» **Exercise details**: Drop the pictures; give again exactly the lines from the one holding "The width and" through the end of the data.
=== Data excerpts ===
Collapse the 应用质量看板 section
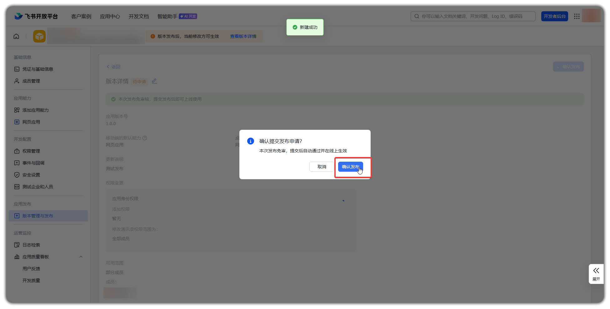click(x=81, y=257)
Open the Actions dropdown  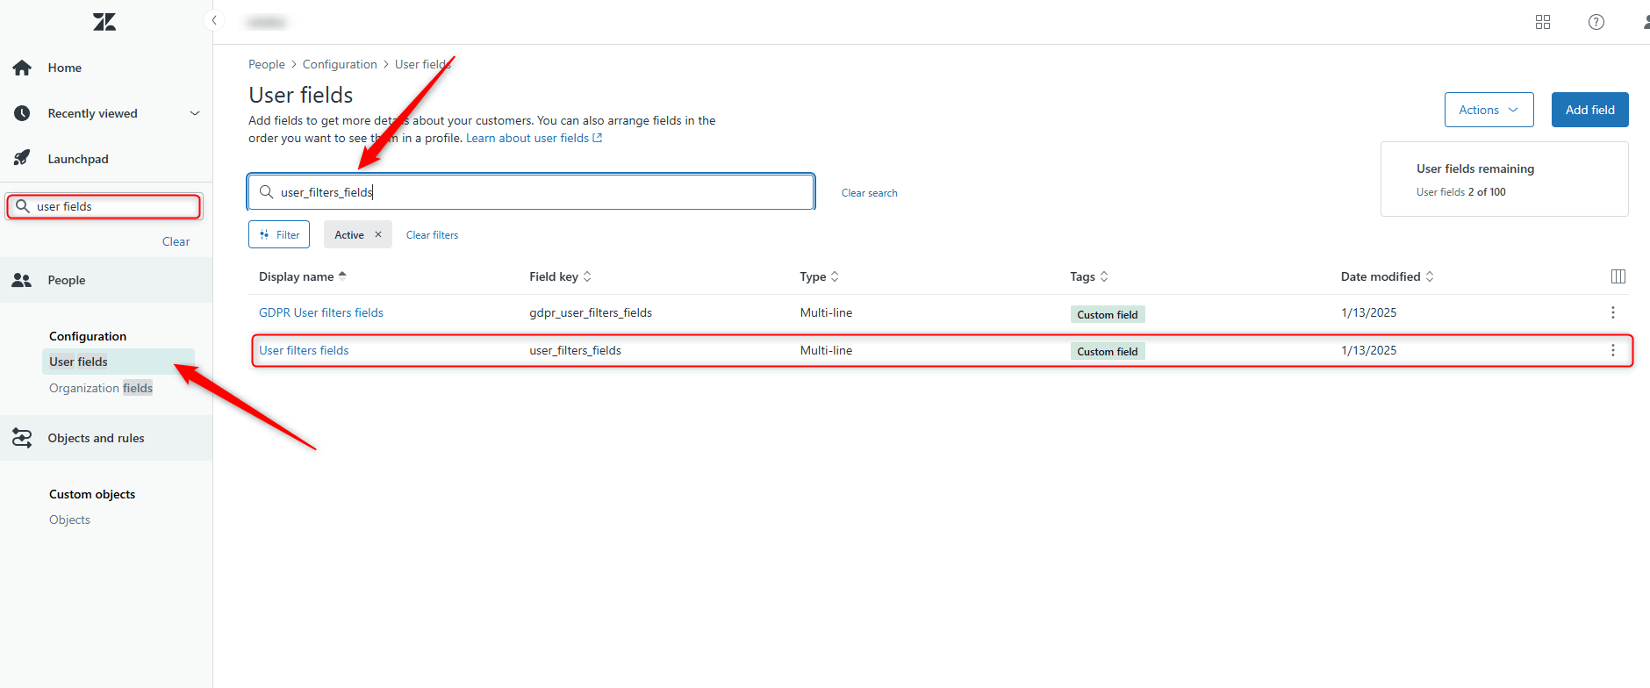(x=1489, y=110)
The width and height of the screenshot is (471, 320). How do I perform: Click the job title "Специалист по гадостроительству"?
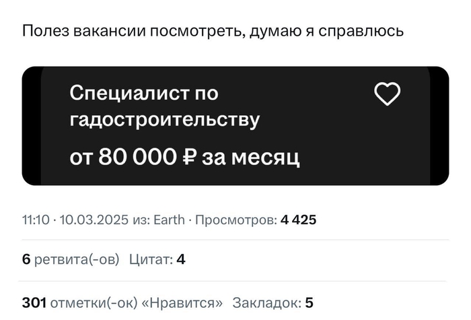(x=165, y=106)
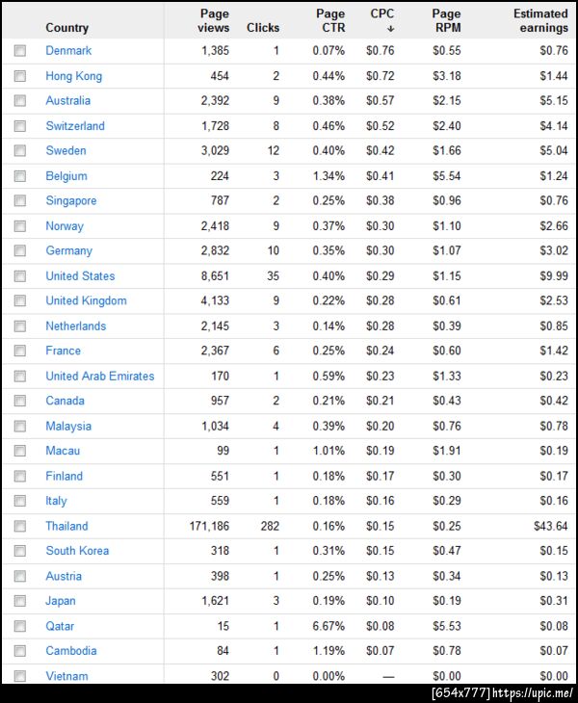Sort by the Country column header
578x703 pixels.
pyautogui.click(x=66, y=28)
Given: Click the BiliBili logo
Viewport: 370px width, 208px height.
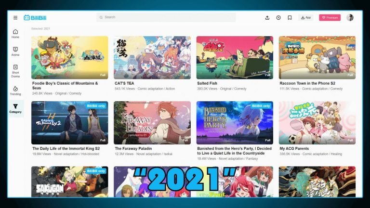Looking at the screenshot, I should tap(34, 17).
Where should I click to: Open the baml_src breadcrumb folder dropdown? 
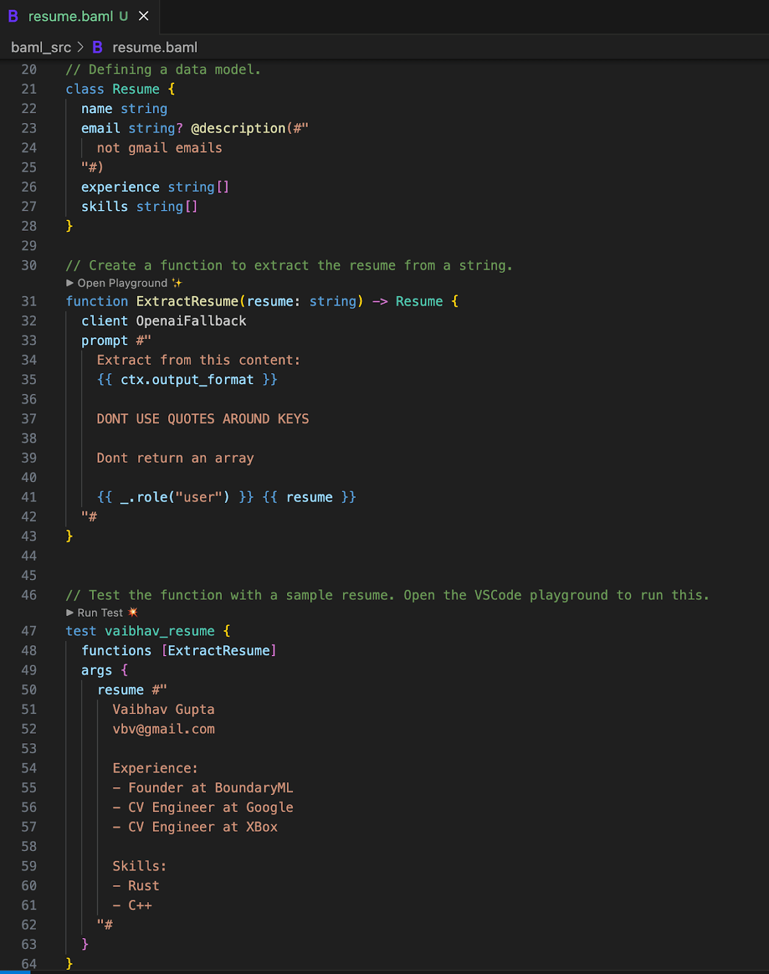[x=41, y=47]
===
» **Solved exercise**:
The width and height of the screenshot is (471, 320). How do I perform: Click the job title "Специалист по гадостроительству"?
(x=165, y=106)
Sort by the Country column header
578x703 pixels.
pyautogui.click(x=66, y=28)
Given: Click the BiliBili logo
Viewport: 370px width, 208px height.
Looking at the screenshot, I should tap(34, 17).
Where should I click to: Open the baml_src breadcrumb folder dropdown? 
[x=41, y=47]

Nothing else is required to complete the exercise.